Moqtada al-Sadr et Hadi al-Amiri n'ont pas le droit à l'erreur
Par Gilles Munier/
Lors des élections législatives du 12 mai dernier, plus de 55% des 25,5 millions d’électeurs ont boycotté le scrutin et Moqtada al-Sadr l’a emporté grâce à son programme anti-corruption et plus ou moins souverainiste, mais il n’a obtenu que 54 députés (sur 329), ce qui est très loin d’être suffisant pour conduire les affaires du pays.
Déclencher une campagne anti-corruption
La constitution irakienne d’octobre 2005, confessionnelle et fédéraliste – rédigée à marche forcée sous la houlette des occupants américains, et approuvée à la va-vite par des élus aux ordres – ne permet aucune majorité absolue. Elle oblige le camp arrivé en tête à s’allier avec certains de ses concurrents pour élire le Premier ministre. Autant dire qu’elle est une des sources du chaos dans lequel le peuple irakien s’enfonce après chaque élection législative. Dans ce domaine, rien n’a vraiment changé au Pays des deux fleuves depuis l’invasion américaine (relire à ce sujet « La journée des dupes : 30 janvier 2005 » - ici).
Cette fois, l’accord conclu entre Moqtada al-Sadr et Hadi al-Amiri, leader de l’Alliance Fateh (47 députés) et des Hachd al-Chaabi, laisse espérer la mise hors d’état de nuire de ceux que les Irakiens appellent «les requins de la corruption ». Les deux hommes en ont les moyens.
Mais, les marchandages qui s’éternisent en coulisse pour racoler les députés qui leur manquent - nécessaires à la nomination d’un nouveau gouvernement - ne présagent rien de bon.
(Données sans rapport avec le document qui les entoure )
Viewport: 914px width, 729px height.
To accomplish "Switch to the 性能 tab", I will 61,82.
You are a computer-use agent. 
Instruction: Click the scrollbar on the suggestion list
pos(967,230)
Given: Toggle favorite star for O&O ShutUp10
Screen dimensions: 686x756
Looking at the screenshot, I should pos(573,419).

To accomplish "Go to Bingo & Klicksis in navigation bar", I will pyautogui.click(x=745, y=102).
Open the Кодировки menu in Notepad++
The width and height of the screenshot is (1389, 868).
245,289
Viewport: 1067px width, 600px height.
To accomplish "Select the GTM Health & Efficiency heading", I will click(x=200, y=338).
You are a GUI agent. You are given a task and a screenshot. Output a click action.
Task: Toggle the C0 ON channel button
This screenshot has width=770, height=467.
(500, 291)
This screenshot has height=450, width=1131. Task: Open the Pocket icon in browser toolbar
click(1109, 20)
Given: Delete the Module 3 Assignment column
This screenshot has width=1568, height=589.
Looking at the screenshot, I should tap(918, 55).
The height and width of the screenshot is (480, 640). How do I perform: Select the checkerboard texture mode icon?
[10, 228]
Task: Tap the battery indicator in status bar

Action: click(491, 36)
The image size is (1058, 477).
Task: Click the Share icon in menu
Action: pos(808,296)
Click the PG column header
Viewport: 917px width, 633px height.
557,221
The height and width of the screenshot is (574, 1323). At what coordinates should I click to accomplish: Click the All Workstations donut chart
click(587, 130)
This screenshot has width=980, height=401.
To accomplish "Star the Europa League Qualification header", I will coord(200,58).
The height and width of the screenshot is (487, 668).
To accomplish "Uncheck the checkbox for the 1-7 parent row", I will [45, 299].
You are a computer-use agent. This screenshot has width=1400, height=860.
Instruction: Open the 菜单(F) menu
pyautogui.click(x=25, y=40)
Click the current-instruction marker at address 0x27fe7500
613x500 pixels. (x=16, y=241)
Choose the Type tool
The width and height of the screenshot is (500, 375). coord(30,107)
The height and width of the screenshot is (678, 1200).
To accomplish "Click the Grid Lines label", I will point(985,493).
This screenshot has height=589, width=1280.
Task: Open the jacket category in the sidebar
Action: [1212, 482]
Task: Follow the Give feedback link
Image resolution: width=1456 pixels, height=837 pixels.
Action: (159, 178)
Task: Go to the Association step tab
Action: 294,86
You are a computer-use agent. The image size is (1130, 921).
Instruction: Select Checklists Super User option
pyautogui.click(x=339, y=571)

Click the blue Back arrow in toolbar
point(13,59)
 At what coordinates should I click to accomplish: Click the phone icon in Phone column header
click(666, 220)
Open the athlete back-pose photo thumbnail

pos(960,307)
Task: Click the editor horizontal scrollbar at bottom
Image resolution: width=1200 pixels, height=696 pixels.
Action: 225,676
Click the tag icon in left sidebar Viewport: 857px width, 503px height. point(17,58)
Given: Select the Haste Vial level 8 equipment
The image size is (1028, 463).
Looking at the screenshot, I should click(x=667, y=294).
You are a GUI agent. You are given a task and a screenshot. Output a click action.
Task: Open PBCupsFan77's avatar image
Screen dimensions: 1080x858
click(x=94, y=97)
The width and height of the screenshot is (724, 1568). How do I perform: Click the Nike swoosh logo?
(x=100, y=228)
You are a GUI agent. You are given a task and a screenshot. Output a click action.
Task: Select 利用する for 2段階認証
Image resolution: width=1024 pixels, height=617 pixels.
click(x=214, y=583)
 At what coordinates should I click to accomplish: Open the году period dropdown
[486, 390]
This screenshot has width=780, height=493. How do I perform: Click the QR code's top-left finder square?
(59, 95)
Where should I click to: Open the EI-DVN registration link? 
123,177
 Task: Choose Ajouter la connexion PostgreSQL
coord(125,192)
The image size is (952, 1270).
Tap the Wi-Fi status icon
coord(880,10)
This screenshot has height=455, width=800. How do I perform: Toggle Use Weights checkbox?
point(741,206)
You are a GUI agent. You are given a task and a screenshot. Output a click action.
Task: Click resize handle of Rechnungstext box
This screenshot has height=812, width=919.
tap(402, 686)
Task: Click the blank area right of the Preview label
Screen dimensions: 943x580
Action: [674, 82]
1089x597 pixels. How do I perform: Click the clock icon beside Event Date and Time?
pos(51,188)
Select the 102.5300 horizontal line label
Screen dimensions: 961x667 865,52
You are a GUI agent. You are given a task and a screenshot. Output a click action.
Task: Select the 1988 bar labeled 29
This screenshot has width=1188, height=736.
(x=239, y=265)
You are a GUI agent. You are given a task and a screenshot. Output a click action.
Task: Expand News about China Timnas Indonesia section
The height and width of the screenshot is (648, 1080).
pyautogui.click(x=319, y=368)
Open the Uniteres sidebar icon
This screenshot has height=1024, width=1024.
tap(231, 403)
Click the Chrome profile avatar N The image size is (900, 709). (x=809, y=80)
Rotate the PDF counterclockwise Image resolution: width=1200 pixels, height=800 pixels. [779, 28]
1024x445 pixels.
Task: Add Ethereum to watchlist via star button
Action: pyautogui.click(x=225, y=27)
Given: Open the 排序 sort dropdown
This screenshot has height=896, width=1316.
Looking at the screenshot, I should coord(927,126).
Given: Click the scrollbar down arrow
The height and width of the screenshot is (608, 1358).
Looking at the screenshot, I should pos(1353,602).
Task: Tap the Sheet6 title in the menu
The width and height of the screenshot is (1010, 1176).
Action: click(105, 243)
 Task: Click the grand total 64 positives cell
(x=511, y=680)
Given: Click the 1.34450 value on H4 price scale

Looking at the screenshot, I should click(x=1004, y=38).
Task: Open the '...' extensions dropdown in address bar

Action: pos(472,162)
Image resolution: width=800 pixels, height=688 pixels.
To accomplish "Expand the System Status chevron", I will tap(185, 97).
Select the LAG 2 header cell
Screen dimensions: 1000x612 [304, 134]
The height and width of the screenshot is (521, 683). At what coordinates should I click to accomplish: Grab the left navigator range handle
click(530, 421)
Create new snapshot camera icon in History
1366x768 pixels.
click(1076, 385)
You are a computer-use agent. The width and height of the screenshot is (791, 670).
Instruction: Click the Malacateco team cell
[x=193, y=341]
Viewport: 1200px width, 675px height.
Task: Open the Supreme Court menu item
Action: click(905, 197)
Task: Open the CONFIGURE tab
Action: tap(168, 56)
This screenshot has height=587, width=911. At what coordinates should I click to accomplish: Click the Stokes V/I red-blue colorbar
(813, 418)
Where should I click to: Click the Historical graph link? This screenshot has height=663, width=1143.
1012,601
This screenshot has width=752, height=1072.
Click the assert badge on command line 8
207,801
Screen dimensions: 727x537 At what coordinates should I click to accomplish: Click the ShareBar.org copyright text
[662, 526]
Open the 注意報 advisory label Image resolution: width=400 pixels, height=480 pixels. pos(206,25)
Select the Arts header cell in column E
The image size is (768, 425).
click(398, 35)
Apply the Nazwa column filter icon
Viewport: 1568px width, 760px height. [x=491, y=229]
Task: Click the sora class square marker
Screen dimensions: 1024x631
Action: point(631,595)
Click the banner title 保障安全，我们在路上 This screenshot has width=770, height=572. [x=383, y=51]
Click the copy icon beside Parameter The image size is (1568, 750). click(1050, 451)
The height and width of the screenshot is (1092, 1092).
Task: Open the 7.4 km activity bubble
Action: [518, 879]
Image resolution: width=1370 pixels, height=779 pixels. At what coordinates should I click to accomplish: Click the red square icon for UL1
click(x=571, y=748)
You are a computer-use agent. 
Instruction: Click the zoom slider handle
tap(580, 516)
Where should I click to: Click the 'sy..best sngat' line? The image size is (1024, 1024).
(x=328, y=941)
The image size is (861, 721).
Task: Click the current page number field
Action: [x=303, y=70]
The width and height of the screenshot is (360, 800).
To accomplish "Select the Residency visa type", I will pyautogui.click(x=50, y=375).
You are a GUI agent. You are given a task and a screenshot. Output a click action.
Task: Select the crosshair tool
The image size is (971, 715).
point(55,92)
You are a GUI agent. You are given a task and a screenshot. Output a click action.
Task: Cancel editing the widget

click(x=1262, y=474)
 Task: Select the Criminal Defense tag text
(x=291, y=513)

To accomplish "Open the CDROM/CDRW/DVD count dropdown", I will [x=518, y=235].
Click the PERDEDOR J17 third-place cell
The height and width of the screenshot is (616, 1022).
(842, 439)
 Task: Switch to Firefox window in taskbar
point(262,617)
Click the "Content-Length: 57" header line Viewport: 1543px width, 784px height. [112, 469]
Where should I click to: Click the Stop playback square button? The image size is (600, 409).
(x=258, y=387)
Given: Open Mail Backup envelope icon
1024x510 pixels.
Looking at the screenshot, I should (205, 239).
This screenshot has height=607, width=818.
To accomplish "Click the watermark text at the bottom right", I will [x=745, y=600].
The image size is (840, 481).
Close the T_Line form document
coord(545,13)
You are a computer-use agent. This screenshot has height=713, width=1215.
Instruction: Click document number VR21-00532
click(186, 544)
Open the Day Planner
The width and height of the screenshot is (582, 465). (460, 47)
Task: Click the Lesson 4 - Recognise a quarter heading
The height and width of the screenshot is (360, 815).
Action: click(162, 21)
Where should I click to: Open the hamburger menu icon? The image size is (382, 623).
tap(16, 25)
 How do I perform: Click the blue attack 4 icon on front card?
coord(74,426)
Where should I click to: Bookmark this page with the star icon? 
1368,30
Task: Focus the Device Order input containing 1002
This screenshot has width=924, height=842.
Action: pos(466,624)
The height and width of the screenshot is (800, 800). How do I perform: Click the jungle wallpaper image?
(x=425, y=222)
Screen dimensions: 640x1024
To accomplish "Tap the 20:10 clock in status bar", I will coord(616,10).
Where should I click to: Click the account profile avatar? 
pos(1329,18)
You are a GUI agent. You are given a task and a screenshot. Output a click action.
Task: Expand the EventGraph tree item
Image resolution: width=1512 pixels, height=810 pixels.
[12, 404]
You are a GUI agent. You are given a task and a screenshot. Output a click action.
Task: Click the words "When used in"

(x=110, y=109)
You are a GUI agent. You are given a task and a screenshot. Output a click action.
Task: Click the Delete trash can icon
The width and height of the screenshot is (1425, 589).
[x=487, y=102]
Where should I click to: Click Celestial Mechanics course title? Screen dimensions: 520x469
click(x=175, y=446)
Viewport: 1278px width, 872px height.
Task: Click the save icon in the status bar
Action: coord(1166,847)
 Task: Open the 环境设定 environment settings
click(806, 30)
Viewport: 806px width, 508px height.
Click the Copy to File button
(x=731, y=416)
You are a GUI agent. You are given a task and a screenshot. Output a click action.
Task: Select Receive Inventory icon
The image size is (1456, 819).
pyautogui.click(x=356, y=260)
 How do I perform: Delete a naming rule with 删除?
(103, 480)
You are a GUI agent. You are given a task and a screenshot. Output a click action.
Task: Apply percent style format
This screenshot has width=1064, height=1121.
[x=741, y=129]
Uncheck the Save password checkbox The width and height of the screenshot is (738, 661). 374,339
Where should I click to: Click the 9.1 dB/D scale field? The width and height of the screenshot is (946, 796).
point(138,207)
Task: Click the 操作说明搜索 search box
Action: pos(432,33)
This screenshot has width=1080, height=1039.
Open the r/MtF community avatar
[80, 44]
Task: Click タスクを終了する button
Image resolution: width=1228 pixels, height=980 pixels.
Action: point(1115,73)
Un Premier ministre issu d’un consensus mou risque de ne pas être en mesure de s’attaquer à la racine du mal.
Juger Nouri al-Maliki
Pour que le grand nettoyage attendu par les Irakiens soit autre que symbolique, il faudrait frapper haut et fort, comme par exemple juger Nouri al-Maliki pour sa gestion de la prise de Mossoul par l’Etat islamique, et geler ses avoirs.
En août 2015, une commission d’enquête parlementaire l’avait désigné – avec 35 autres personnes – comme responsable de la chute de la ville, et Salim al-Jabouri – président du Parlement – avait déclaré qu’il allait transmettre le rapport au procureur de la République en vue de poursuites judiciaires. On les attend toujours …
Coup d’Etat militaire
Moqtada al-Sadr et Hadi al-Amiri sont maintenant face à leurs responsabilités. Ils n’ont pas le droit à l’erreur. L’accord qu’ils ont conclu relègue à l’arrière-plan, pour l’instant, la crainte d’une guerre civile intra-chiite. Mais, ce serait méconnaître les Irakiens – toutes confessions et ethnies confondues - de croire qu’ils assisteraient sans réagir au dévoiement du programme anti-corruption pour lequel ils ont voté. Des manifestations monstres et violentes contre la classe politique éclateraient un peu partout. Interpellé, Moqtada al-Sadr pourrait renverser le gouvernement. Le chaos serait tel qu’un coup d’Etat militaire deviendrait possible. A n’en pas douter, il répondrait alors aux vœux de la majorité du peuple irakien.